GM supplier to slash jobs as pay talks end

The move could trigger strikes by 32,000 Delphi workers, halting production at GM and potentially pushing the world's biggest car maker towards bankruptcy.

Delphi also set out plans yesterday to cut 8,500 jobs, close or sell one-third of its factories, and slash its product range.

Delphi bosses and the United Auto Workers union pledged yesterday to keep talking, but without a deal Delphi said it intends to impose hourly wage cuts of 40 per cent. The bankruptcy court will also be asked to allow other changes to terms and conditions, plus factory closures and outsourcing. The key ruling could come in early June. The UAW said it would be "impossible to avoid a long strike" if Delphi imposed the wage cuts asked for.

The Detroit-based company says it cannot compete against low-cost producers in China, and its agonies have come to symbolise the decline of car production in the US rust belt.

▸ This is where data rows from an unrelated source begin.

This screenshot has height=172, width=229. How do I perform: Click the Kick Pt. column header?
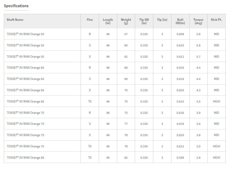click(x=216, y=20)
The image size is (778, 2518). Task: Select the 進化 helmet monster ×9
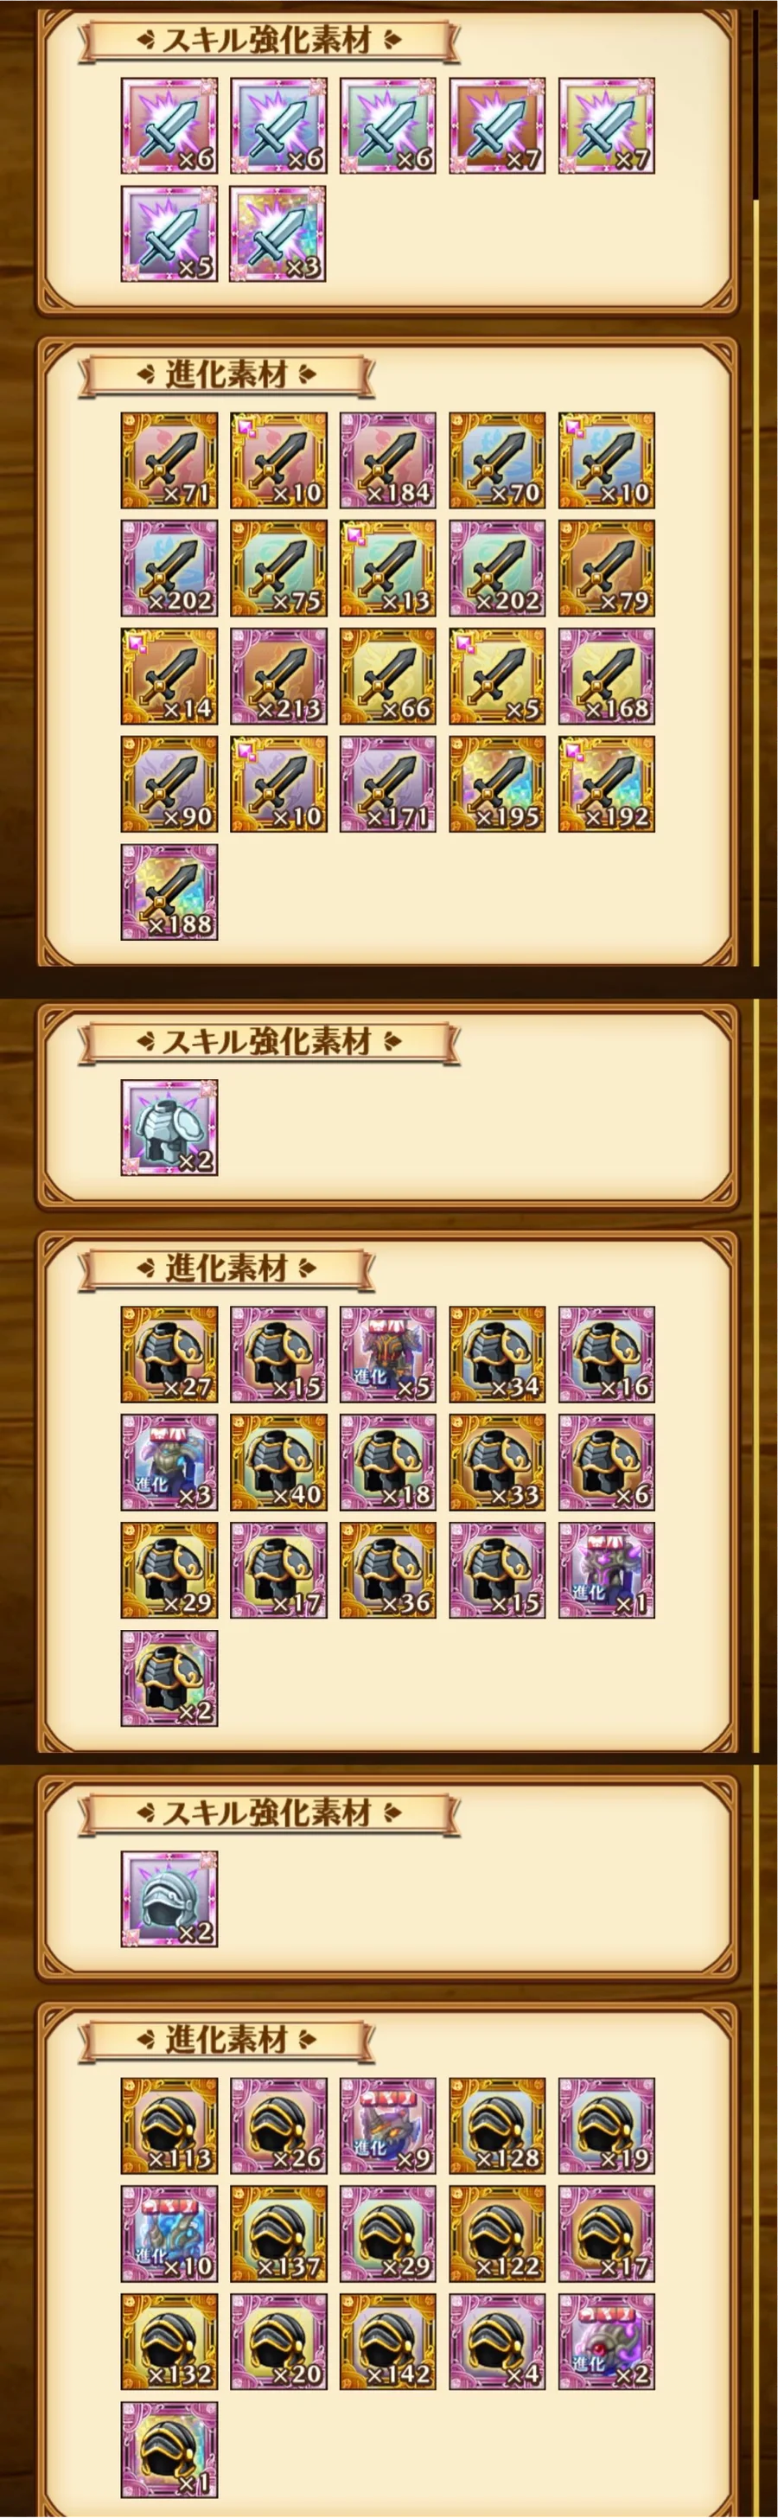[x=388, y=2126]
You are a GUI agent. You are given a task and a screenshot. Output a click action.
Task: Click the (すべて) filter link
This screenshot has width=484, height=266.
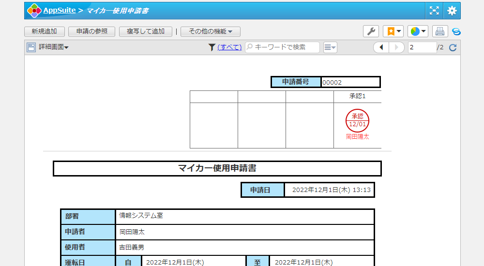point(229,47)

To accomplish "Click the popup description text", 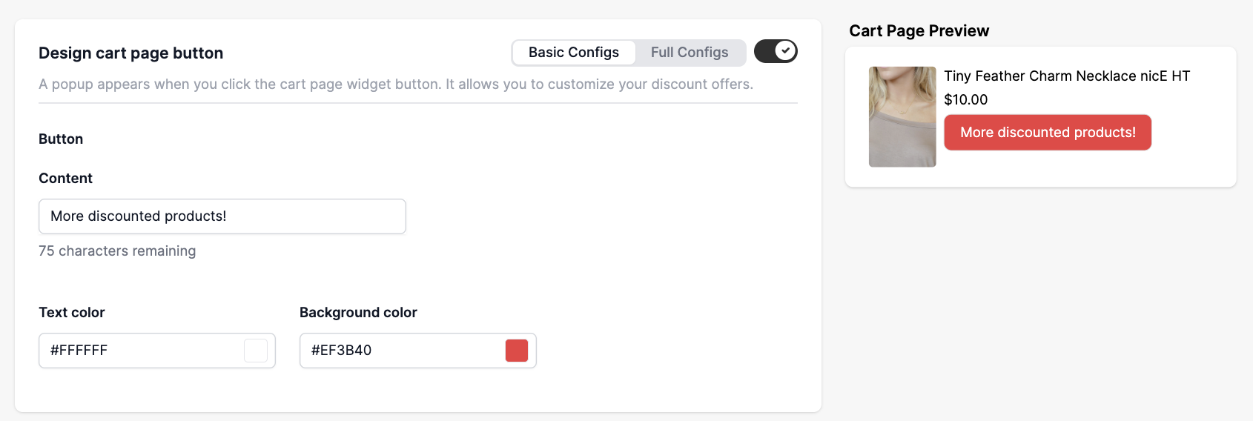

GM is facing the toughest period in its 100-year history, as high costs and poor model design have seen it lose market share to Asian rivals. The car maker lost $8.6bn (£4.9bn) last year, and analysts fear a strike at Delphi - a former GM subsidiary - could be the last straw that collapses it into bankruptcy.

There were signs yesterday GM is days from selling a controlling stake in its finance arm, GMAC, to a consortium of private-equity bidders. The New York-based Cerberus Capital, backed by Citigroup, has bid about $11bn for a 51 per cent stake in the profitable business.